De l’eau dans le réservoir abîme votre moteur ! Comment faire pour savoir s’il y en a ?

L’eau dans les carburéacteurs se trouve sous deux formes : dissoute et en suspension.

  • L’eau dissoute est invisible à l’œil nu. Sa proportion dépend principalement :
  1. de la nature et de la température du carburant ;
  2. de la température et de l’hydrométrie de l’air ambiant.

L’eau dissoute augmente avec la température et passe d’environ 35 ppm (0,0025%) à 0°C à 140 ppm (0,008%) à 40°C.

  • Le carburéacteur peut contenir une certaine quantité d’eau libre allant de quelques ppm à 30 ppm.

Cette eau est visible à l’œil nu, à l’exception d’une petite fraction constituée de très fines gouttelettes.

Elle peut avoir plusieurs origines

  1. une déshydratation imparfaite au sortir des raffineries ;
  2. des phénomènes de « respiration » des réservoirs pétroliers entraînant des condensations d’humidité ;
  3. des abaissements de température avec mise en liberté d’une partie de l’eau en solution.

Cette eau, quelle que soit sa forme, peut être dosée par la méthode Karl Fisher (ASTM D 6304): sur un carburéacteur à analyser contenant de l’eau dissoute et de l’eau en suspension, on laisse décanter l’eau en suspension pendant 48 heures. L’eau en suspension se dépose sur les parois du récipient ainsi que dans le fond. On recueille le carburéacteur sans l’eau décantée sur lequel on effectue un dosage de l’eau dissoute par la méthode Karl Fisher (ASTM D 6304). Par ce premier dosage, on déterminera la quantité d’eau dissoute.

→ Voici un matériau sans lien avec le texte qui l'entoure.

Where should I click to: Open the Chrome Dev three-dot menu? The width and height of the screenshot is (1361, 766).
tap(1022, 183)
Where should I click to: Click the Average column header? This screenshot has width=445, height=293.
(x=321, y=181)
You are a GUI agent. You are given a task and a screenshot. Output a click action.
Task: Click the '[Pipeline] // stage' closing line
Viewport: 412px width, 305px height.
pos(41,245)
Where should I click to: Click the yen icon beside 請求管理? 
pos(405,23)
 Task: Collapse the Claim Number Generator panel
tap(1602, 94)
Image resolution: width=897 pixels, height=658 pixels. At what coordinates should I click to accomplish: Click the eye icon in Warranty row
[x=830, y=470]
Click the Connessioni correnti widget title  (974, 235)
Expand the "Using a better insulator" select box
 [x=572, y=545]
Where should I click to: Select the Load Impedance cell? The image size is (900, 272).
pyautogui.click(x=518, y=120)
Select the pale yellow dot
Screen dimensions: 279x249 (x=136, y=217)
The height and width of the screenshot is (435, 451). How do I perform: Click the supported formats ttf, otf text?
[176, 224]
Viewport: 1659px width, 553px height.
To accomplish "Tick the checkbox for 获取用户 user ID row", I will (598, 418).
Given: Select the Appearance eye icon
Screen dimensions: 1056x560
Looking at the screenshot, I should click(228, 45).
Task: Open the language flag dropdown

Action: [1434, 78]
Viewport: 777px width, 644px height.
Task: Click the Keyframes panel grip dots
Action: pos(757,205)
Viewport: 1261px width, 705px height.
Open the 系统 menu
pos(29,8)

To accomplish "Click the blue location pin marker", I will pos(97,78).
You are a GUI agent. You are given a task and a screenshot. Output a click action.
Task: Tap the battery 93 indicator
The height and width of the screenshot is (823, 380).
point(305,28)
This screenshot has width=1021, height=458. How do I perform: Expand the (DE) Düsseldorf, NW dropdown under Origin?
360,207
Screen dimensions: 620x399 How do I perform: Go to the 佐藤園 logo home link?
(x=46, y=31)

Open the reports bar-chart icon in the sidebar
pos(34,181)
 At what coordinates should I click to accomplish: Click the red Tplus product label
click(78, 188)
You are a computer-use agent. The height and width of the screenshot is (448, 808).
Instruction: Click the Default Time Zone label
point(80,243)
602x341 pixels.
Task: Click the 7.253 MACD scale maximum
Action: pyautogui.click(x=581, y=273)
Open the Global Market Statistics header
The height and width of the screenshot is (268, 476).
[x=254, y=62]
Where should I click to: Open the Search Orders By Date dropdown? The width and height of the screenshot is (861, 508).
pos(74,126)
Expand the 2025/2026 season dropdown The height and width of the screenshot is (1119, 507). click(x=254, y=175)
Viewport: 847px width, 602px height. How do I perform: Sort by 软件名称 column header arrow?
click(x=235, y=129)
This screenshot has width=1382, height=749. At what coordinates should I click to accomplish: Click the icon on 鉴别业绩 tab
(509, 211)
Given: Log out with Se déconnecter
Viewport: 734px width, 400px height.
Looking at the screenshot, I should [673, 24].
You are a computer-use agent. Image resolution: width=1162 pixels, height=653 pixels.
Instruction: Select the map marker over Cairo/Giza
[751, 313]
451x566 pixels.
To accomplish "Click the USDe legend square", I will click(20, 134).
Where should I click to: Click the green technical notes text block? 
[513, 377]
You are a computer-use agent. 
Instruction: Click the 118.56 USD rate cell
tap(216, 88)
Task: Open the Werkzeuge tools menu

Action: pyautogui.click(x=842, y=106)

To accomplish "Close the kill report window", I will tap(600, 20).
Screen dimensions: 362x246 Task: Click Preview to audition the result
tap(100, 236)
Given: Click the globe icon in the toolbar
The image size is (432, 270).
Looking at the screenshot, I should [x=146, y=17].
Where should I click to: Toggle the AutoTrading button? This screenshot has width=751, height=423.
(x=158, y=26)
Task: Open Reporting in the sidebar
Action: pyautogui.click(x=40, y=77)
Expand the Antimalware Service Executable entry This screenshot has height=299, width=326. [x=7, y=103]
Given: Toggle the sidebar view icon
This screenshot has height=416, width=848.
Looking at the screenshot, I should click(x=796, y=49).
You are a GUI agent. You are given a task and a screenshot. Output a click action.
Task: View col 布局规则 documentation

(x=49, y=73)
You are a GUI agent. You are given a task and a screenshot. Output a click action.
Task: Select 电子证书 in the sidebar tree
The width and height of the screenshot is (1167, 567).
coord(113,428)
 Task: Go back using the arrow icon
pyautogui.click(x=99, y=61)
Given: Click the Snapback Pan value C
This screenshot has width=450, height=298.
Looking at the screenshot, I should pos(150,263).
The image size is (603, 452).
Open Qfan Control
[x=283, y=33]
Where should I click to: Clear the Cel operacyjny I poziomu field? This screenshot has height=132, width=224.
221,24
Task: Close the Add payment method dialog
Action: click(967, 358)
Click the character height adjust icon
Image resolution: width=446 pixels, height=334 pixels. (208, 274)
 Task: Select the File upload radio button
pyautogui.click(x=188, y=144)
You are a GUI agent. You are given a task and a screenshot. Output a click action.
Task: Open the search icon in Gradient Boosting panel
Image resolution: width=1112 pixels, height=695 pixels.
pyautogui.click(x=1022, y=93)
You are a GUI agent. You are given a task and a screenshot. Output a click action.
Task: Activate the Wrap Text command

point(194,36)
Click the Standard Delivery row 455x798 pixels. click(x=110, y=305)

On agite fortement le récipient pendant 5 minutes et on dose l’eau par la même méthode Karl Fisher que précédemment. Ce deuxième dosage détermine la quantité totale d’eau dissoute et en suspension. La quantité d’eau en suspension est obtenue par différence entre la quantité d’eau totale et la quantité d’eau dissoute.